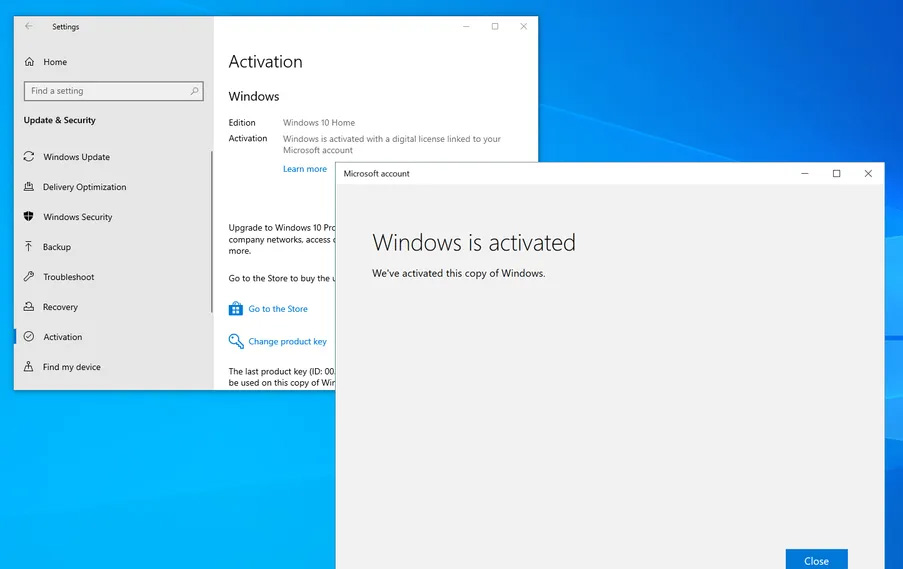The width and height of the screenshot is (903, 569).
Task: Follow the Go to the Store link
Action: tap(278, 309)
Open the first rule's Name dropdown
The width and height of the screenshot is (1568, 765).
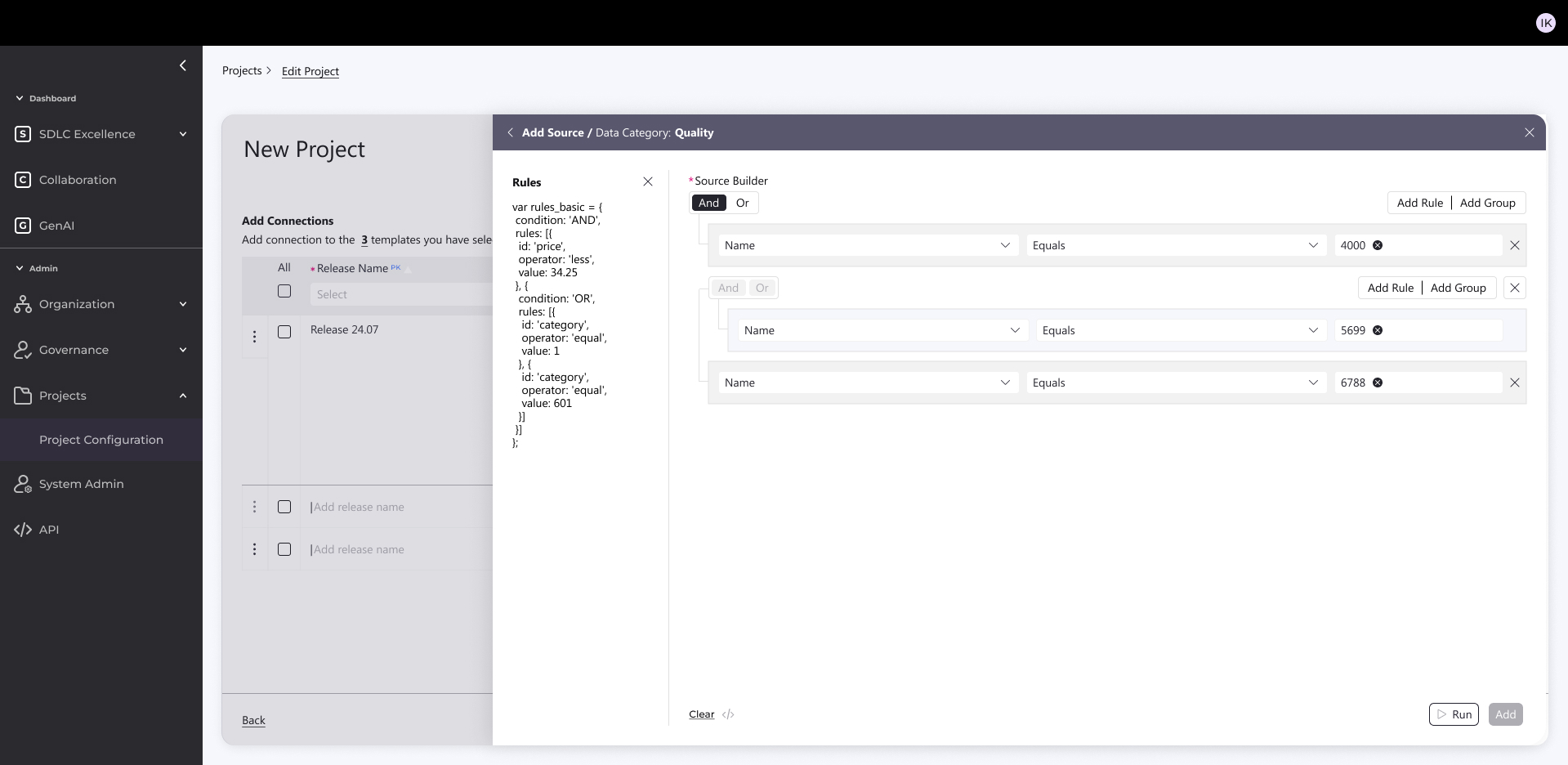[x=867, y=245]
....
- _Exercise prompt_
Transcribe exactly the lines above, running from the one that contains "The width and height of the screenshot is (1568, 765)." through the final line of the listing, and skip every picture.

- _Response area_
The width and height of the screenshot is (1568, 765).
[x=867, y=245]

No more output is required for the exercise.